Mention Brickfields, and Indian food and the KL Sentral Terminal come to mind. Brickfields is acknowledged to be, but largely neglected as, one of the pioneer settlements in Kuala Lumpur.
Long before the construction of the KL Sentral Terminal in Brickfields, the very site on which KL Sentral stands used to be a Keretapi Tanah Melayu (KTM) depot. The fifth Kapitan Cina (Chinese Chieftain) of Kuala Lumpur, Yap Kwan Seng, developed Brickfields as a hub for the brick-making industry for the then Malaya in or around the 1880s.
Labourers were brought in from India to work in the brick kilns and railway and thus until today, Brickfields is known for its high population of people of Indian ethnicity.
These railway quarters in Jalan Rozario are still serviceable as homes for the railway staff. They used to look so picturesque before the facelift, which saw all the quarters painted the same colour and fitted with identical window and door grilles. There used to be a football field right across the street from Jalan Rozario, but half of it has since been covered in concrete to serve as badminton courts and parking bays. Jalan Rozario was named after F.L.D. Rozario, who had served as the chief clerk to William Treacher, former English Resident of Selangor.
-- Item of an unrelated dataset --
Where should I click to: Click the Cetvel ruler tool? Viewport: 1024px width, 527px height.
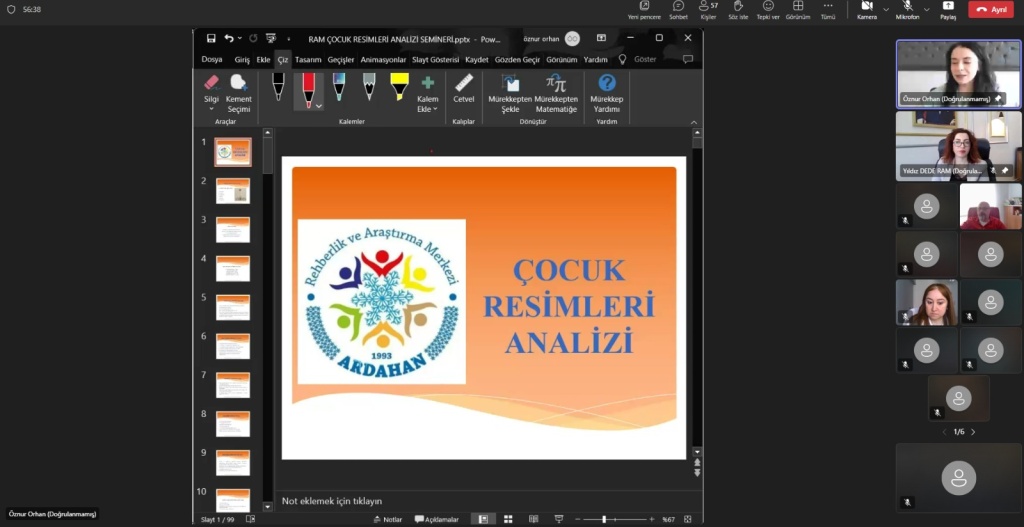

Reminders of Brickfield's illustrious past, railway quarters in Jalan Chan Ah Tong line up juxtaposed against high-rises that weren't here 15 years ago.
I was in Brickfields for errands on Friday, and waves of memory came flooding back to me as I parked at the YMCA. This is where we used to play football after work, in the fading evening light, until it got so dark that we couldn't see our goalposts anymore.
YMCA Building, Brickfields.
The admittedly quaint and charming Thambipillay Flats in Jalan Berhala.
Brickfields used to have an unpleasant reputation as a vice and crime-infested area. But it is also a place of great historical importance to Malaysians, and had played a big role in the modernisation and development of our country's capital. This is why I was pleased to read in The Star on Sept 29 that the Ministry of Federal Territories would be injecting funds into the beautification of Brickfields, and to develop it to make it safer and less congested.
Brickfields is fascinating for the number of places of worship located in a single enclave.
The Buddhist Maha Vihara was set up by the Sinhalese community in Kuala Lumpur. I can see improvements being made to the area by the Ministry already. The pavements in Jalan Berhala have been tiled, potholes repaired and street lighting and waste bins added.
This is where I come to worship. The Buddhist Maha Vihara in Brickfields was set up by the Sinhalese Theravada community in 1894.
The Lutheran Zion Church was established in 1924. Lutherans trace their roots back to the sixteenth century when Martin Luther, an Augustinian Roman Catholic monk, challenged some of the teachings and practices of the Roman Catholic Church.
Night has fallen, and it is time to go. No visit to Brickfields is complete without a yummy meal of South Indian food, made complete with traditional sweets.
North Indian sweets fit for a king, at Jesal's, along Jalan Tun Sambanthan. You haven't lived until you have tasted their chocolate burfi.
Thank you for taking a stroll around Brickfields with me.